Surely you have seen in many CrossFit boxes or even in some gym a strange bike that has a kind of fan cage instead of a front-wheel: they are the assault air bike or air bikes, one of the most intense ways to introduce cardio or HIIT training in your training.
If you have not tried the assault air bike, we strongly recommend that you do it with a brief training, if only to see how it coincides and how it differs with elliptical training (which, apparently, could be the cardio machine that more it would seem to him). Testing is the best way to experience how brutally intense the assault air bike training can be.
For those who have no chance to try it, we tell you how this machine works and what you can do in it.
The assault air bike is a hybrid between an exercise bike and an oar that combines with these elements an air-based resistance (that is why that kind of fan cage in the front), which makes that resistance suits each person You will use it.
The more power you perform during your workout, the greater the resistance the assault air bike will exert
During the training with the assault air bike, we give pedals at the same time as we move the handgrips, as we do with an elliptical bike. In this way, we achieve a good cardiovascular work and a good mobilization of both the upper and lower trains. The middle area of our body also works since it is where the movement that we directed to our joints arises and also helps us maintain a correct posture throughout the training.
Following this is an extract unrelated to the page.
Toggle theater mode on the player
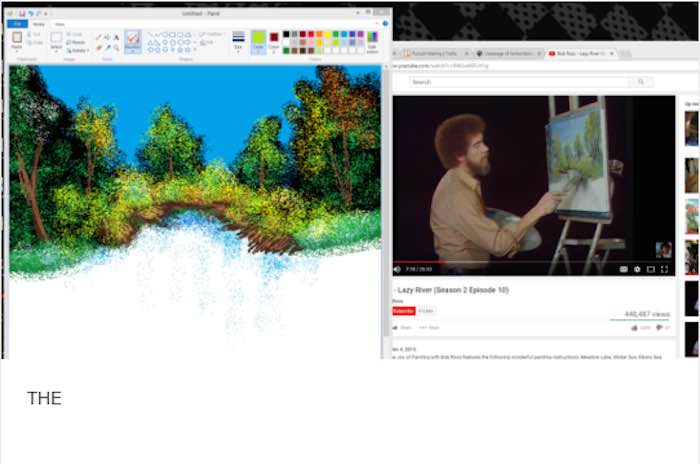 [650, 268]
With the assault air bike, you do not usually do very long workouts, and the sessions on this device are usually exhausting. Its use is generally intended for HIIT training in its different types, performing short periods of training at a high intensity (the pulsations are put through the clouds in a few seconds) with short periods of active and incomplete rest (during which we continue pedaling and moving the grips of the arms).
One of the training that usually come pre-loaded in the assault air bikes (depending on the brand, of course), is the Tabata of four minutes, in which we do eight sets of 20 seconds of work interspersed with 10 seconds of rest. There is also the possibility of working with generated wattage targets (depending on the power of our training), revolutions per minute (to follow an established work rate) or distance traveled, among others.
I have personally tried it on several occasions, almost always at the end of strength training to get some HIIT, and the pre-loaded Tabata training has been more than enough to put my heart to a thousand per hour and to wish those four minutes They will finish as soon as possible.
It is a machine that undoubtedly tests every athlete who climbs on it; very surprising, especially in the first use when we do not expect training as hard as the one it offers.
If you have not tried it yet, take advantage when you have the opportunity to do so!